Detects GPU (NVIDIA/AMD/Apple Silicon), VRAM, RAM, CPU cores
Queries Ollama model registry for compatible models
Recommends top 3 models ranked by benchmark/size ratio
Installs Ollama if not present
Pulls recommended model
Configures OpenClaw provider entry
Sets up hybrid routing rules
Runs verification test

`detect` — Hardware Detection

Reports:

GPU model, VRAM, driver version (NVIDIA/AMD/Apple)
System RAM (total/available)
CPU model, core count, architecture
Estimated model size capacity
Compatibility tier: Tiny (≤4GB) / Small (4-8GB) / Medium (8-16GB) / Large (16-32GB) / XL (32GB+)
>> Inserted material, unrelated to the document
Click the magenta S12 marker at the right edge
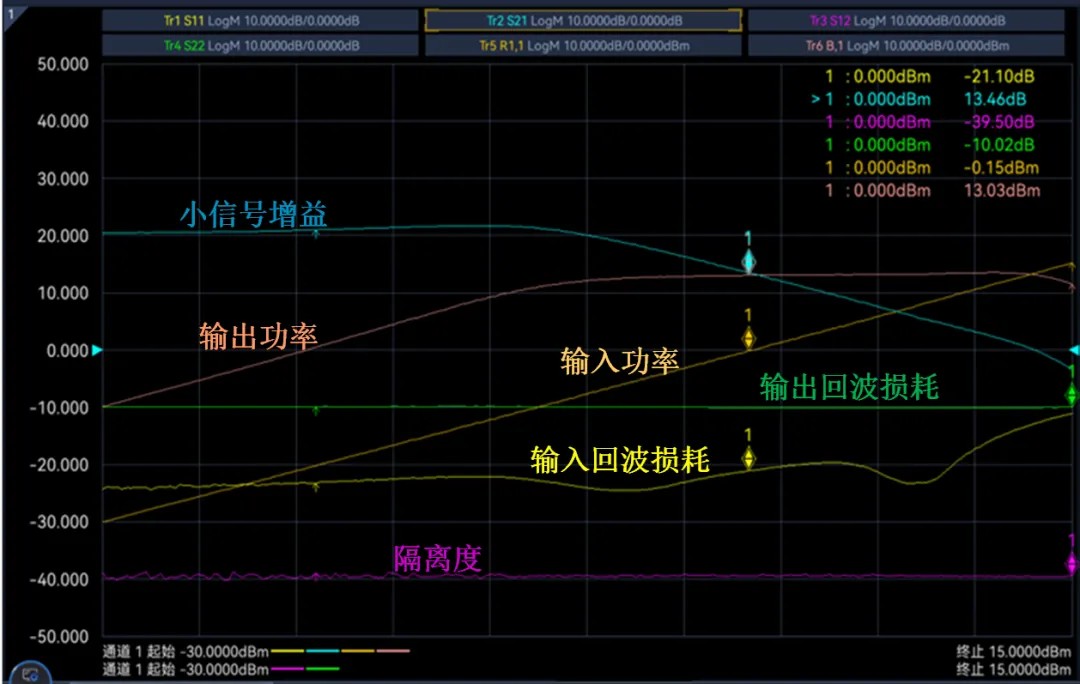This screenshot has height=684, width=1080. [x=1071, y=564]
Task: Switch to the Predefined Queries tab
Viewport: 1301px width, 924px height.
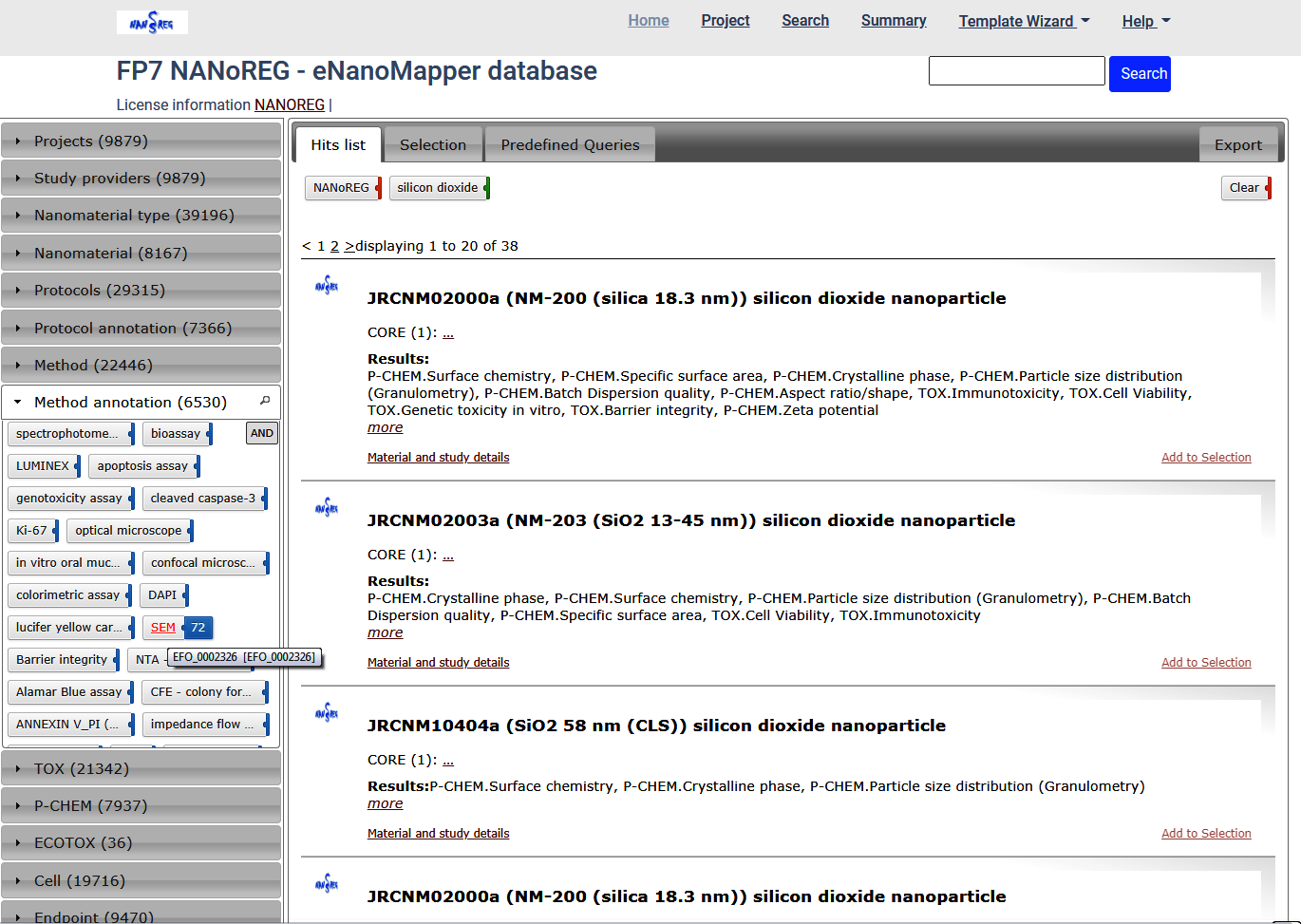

`recommend` — Model Recommendations

Based on hardware tier, recommends from:

Tier	VRAM	Models
Tiny	≤4GB	Gemma 4 E2B, Phi-3.5 Mini, Qwen2.5-3B
Small	4-8GB	Gemma 4 E4B, Llama 3.1 8B, Mistral 7B
Medium	8-16GB	Gemma 4 12B, Llama 3.1 8B Q8, CodeGemma
Large	16-32GB	Gemma 4 27B, Llama 3.1 70B Q4, Mixtral 8x7B
XL	32GB+	Gemma 4 27B Q8, Llama 3.1 70B Q8, DeepSeek V2

See references/model-matrix.md for full benchmark comparisons.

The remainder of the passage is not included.